PROBLEM: Turn the lines into a numbered list with blank lines dropped. Start at the first line and end with the line that has "tap(524, 720)".

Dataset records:
────────────────────
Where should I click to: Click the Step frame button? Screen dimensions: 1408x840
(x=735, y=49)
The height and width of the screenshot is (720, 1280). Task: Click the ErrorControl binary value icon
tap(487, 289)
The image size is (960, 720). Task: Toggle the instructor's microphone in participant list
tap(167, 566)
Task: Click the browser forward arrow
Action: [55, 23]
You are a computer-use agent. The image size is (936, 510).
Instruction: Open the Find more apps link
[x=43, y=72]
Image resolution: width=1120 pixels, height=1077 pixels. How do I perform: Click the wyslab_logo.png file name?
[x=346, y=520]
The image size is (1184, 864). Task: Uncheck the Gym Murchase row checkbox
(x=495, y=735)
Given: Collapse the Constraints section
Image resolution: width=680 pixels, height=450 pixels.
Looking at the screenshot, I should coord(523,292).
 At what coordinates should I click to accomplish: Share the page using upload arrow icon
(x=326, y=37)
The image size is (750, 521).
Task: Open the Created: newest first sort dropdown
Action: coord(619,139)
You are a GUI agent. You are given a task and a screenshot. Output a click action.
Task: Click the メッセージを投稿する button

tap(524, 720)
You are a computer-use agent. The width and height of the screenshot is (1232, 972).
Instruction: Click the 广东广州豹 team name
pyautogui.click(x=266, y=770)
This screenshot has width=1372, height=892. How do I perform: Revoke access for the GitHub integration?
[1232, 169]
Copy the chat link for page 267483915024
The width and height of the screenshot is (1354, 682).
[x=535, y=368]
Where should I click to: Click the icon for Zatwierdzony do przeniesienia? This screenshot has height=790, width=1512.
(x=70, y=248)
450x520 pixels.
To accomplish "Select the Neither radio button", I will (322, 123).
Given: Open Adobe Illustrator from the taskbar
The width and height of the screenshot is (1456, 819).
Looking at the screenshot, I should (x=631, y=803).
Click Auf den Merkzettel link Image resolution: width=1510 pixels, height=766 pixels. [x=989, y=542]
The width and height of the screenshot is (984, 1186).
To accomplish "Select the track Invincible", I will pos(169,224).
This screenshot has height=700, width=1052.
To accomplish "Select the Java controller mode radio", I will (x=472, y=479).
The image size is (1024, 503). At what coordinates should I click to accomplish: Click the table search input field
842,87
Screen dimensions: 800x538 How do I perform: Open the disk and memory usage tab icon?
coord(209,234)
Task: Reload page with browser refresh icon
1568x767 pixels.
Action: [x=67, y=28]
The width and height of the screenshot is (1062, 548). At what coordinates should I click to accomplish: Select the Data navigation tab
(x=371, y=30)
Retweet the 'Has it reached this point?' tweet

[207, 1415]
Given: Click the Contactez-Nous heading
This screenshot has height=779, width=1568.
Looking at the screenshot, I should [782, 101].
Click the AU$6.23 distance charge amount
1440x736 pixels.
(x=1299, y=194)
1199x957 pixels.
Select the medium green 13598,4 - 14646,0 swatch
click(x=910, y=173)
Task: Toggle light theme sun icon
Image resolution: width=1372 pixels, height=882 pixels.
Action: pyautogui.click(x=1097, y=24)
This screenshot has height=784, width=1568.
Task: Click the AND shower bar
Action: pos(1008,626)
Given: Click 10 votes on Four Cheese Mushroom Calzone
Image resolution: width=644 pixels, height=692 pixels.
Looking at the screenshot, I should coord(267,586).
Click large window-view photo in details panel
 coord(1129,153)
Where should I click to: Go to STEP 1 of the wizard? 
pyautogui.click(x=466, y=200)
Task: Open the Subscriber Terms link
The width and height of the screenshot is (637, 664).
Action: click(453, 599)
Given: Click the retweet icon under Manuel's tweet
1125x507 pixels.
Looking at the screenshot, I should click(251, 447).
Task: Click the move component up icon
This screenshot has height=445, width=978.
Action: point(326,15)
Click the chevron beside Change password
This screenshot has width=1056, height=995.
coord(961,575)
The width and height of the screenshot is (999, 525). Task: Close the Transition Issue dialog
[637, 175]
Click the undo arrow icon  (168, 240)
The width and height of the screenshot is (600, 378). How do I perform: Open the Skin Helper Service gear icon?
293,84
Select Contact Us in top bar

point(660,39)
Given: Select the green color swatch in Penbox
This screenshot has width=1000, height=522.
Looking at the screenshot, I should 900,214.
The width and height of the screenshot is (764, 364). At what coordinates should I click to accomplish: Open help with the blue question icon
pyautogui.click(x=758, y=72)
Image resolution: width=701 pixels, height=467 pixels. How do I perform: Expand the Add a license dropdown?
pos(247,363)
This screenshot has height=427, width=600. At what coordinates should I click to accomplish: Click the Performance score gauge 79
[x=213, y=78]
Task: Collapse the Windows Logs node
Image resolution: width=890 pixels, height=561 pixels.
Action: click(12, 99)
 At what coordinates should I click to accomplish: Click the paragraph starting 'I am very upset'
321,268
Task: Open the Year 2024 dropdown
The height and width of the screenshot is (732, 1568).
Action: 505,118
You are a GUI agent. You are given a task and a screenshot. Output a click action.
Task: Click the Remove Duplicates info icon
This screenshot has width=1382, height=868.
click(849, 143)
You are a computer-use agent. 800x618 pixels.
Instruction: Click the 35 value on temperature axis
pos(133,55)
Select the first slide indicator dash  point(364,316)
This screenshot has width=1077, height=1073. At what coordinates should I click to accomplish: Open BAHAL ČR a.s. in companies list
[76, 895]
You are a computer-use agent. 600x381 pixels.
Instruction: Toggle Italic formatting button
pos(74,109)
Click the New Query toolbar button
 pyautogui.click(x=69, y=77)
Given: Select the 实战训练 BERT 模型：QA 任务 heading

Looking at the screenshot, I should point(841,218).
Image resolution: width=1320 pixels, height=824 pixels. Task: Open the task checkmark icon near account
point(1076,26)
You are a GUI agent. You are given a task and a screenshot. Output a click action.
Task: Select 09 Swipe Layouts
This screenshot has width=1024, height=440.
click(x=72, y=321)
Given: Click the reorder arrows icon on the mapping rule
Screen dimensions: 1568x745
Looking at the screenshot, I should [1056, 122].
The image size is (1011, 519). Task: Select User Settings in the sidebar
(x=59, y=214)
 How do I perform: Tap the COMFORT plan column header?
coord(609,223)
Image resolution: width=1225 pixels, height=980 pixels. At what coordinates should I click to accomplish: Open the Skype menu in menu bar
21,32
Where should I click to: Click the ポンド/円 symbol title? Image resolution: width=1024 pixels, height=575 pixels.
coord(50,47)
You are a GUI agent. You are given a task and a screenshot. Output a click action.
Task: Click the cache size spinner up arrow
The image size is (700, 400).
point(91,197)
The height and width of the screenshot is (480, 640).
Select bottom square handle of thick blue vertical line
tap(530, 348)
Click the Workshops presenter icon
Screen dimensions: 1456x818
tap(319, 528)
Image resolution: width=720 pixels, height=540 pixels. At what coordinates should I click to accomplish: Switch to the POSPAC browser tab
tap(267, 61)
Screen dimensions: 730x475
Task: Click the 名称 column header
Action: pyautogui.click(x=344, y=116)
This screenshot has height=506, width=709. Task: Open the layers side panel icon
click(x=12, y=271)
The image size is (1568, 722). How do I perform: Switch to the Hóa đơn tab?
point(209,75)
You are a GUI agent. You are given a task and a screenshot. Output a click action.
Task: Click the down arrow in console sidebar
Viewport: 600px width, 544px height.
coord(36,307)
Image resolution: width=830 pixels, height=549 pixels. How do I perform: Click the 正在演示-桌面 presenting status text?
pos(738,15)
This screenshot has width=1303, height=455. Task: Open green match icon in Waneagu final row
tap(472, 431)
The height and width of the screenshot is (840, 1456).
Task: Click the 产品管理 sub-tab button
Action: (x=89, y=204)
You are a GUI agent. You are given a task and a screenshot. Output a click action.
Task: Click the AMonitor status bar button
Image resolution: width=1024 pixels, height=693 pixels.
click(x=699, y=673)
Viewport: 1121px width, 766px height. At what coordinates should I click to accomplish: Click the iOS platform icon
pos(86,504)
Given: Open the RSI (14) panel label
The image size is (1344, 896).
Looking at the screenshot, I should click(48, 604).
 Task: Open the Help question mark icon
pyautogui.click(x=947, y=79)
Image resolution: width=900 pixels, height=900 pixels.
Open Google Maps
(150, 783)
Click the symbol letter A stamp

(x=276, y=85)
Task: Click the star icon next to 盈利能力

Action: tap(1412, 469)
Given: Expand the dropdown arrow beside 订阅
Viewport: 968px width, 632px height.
────────────────────
TASK ANSWER:
1. Where should I click to: Click the Step frame button? Screen dimensions: 1408x840
2. (x=735, y=49)
3. The height and width of the screenshot is (720, 1280). Task: Click the ErrorControl binary value icon
4. tap(487, 289)
5. The image size is (960, 720). Task: Toggle the instructor's microphone in participant list
6. tap(167, 566)
7. Task: Click the browser forward arrow
8. Action: [55, 23]
9. You are a computer-use agent. The image size is (936, 510).
10. Instruction: Open the Find more apps link
11. [x=43, y=72]
12. Image resolution: width=1120 pixels, height=1077 pixels. How do I perform: Click the wyslab_logo.png file name?
13. [x=346, y=520]
14. The image size is (1184, 864). Task: Uncheck the Gym Murchase row checkbox
15. (x=495, y=735)
16. Given: Collapse the Constraints section
17. Image resolution: width=680 pixels, height=450 pixels.
18. Looking at the screenshot, I should coord(523,292).
19.  At what coordinates should I click to accomplish: Share the page using upload arrow icon
20. (x=326, y=37)
21. The image size is (750, 521).
22. Task: Open the Created: newest first sort dropdown
23. Action: coord(619,139)
24. You are a GUI agent. You are given a task and a screenshot. Output a click action.
25. Task: Click the メッセージを投稿する button
26. tap(524, 720)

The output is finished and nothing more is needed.